Selain aparatur Desa, para guru ngaji juga mendapatkan jaminan kematian tersebut. Besaran biaya yang didapat mencapai sebesar Rp 42 juta, dengan syarat aparatur desa dan guru mengaji memiliki surat keputusan (SK) dari Kepala Desa (Kades) dan di ikutsertakan sebagai Anggota BPJS Ketenagakerja.
Bupati Pandeglang, Irna Narulita mengatakan, saat ini Pemda Pandeglang telah menjalankan program jaminan sosial ketenagakerjaan yaitu Jamsostek atau BPJS Ketenagakerjaan bagi para aparatur Desa dan guru ngaji. Hal itu dilakukan sebagai bentuk perhatian pemerintah terhadap aparatur Desa dan para guru ngaji tersebut.
“ Saat ini program itu sudah berjalan. Sudah ada seorang aparatur Desa yang meninggal dunia di (Kecamatan) Cigeulis dan mendapatkan santunan kematian sebesar 42 juta rupiah dari pihak BPJS Ketenagakerjaan ” ungkap Irna saat kunjungan kerja (Kunker) di Kecamatan Cigeulis, Senin 9 Maret 2020.
Lanjut Irna, program ini dilakukan kerjasama dengan BPJS Ketenagakerjaan, ide menerapkan BPJS Ketenagakerjaan bagi para aparatur Desa dan guru ngaji di Pandeglang diterapkan pada awal tahun 2020.
“ Ini sebagai bentuk perhatian kami terhadap para aparatur Desa dan guru ngaji, karena mereka (aparatur desa, red) perlu dilindungi, baik kesehatannya bahkan ketika meninggal duniapun diberikan jaminan ” katanya.
Saat ditanya dari mana anggaran untuk jaminan kematian dan kesehatan bagi para aparatur Desa tersebut. Irna mengaku, anggarannya dari APBD Pandeglang.

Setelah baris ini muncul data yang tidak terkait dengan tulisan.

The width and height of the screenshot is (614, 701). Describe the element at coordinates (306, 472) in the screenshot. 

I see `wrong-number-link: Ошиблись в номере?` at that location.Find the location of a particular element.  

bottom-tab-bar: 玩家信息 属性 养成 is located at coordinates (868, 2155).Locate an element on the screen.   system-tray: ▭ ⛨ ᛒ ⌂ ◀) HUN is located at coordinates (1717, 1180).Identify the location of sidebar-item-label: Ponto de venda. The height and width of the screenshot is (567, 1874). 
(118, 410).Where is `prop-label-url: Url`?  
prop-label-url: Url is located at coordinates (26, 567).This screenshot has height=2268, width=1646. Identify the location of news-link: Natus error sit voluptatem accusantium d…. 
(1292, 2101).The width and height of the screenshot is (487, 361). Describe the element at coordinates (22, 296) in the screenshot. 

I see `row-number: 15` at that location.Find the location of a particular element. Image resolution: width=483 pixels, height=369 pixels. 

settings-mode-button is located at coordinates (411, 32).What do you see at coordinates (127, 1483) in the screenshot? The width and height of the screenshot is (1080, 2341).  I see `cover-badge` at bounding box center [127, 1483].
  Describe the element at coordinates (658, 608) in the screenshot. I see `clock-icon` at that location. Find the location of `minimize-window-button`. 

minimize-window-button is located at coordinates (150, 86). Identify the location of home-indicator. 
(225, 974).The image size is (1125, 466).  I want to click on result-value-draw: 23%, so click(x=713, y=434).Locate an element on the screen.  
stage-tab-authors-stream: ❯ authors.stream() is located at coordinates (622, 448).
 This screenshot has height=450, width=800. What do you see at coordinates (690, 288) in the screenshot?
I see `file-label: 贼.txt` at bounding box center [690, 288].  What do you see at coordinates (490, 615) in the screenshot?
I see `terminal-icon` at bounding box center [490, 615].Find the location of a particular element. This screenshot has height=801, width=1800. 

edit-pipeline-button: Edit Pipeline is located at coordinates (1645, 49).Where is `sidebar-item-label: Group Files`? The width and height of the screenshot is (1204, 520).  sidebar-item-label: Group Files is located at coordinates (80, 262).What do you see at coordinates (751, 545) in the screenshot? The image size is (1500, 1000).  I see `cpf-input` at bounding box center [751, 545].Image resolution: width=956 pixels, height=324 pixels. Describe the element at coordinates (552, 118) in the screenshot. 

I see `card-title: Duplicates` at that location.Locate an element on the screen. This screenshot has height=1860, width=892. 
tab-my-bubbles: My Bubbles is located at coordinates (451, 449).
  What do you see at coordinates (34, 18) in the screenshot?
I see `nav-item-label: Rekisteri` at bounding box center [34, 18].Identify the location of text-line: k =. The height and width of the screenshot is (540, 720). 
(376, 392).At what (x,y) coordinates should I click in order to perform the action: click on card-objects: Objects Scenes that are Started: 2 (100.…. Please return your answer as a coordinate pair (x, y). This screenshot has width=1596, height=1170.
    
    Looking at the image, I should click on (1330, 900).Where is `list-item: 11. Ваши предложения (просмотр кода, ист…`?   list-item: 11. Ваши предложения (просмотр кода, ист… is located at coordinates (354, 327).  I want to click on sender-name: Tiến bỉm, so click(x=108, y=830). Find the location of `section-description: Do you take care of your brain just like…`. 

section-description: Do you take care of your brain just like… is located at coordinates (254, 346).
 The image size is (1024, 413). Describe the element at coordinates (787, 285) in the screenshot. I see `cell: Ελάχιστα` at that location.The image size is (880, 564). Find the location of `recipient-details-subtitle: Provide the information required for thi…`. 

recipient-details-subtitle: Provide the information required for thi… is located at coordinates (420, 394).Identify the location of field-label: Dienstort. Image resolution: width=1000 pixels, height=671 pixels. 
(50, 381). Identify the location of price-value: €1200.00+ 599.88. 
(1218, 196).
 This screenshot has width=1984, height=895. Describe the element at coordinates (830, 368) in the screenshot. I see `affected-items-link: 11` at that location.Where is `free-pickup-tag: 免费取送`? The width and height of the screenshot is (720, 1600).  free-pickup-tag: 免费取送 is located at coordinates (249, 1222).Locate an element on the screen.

“Itu kebijakan kami untuk memberikan kesejahteraan. Sebab selama ini keterjaminan mereka tidak ada, makanya sekarang ini para aparatur Desa kami berikan jaminan ” ujarnya
Kepala Kantor Utama BPJS Ketenagakerjaan cabang Serang, Didin Haryono menjelaskan, sebetulnya hal itu merupakan program Negara. Namun selama ini baru Kabupaten Pandeglang, yang melaksanakan program jaminan kesehatan dan kematian bagi para aparatur Desa.
“ Kami punya kewajiban perlindungan bagi para pekerja formal maupun informal, salah satunya bagi para aparatur Desa yang saat ini dijalankan Pemkab Pandeglang ditambah lagi para guru ngaji ini adalah program yang sangat bagus yang dilakukan oleh Pemkab Pandeglang ” tuturnya.
Masih kata Didin, Memang program ini tidak termasuk kategori masyarakat umum, akan tetapi lebih kepada para pekerja yang dipekerjakan Pemerintah Daerah, mulai dari RT, RW, guru ngaji dan perangkat Desa, termasuk pegawai honorer, TKK dan pegawai pemerintah lainnya.
“ Adapun bagi para perangkat Desa seperti RT, RW dan guru ngaji yang bisa mendapatkan jaminan itu memiliki SK dari Kades. Saat ini kami tengah berkoordinasi dengan DPMPD Pandeglang, berkaitan dengan berkas para aparatur Desa ” tandasnya.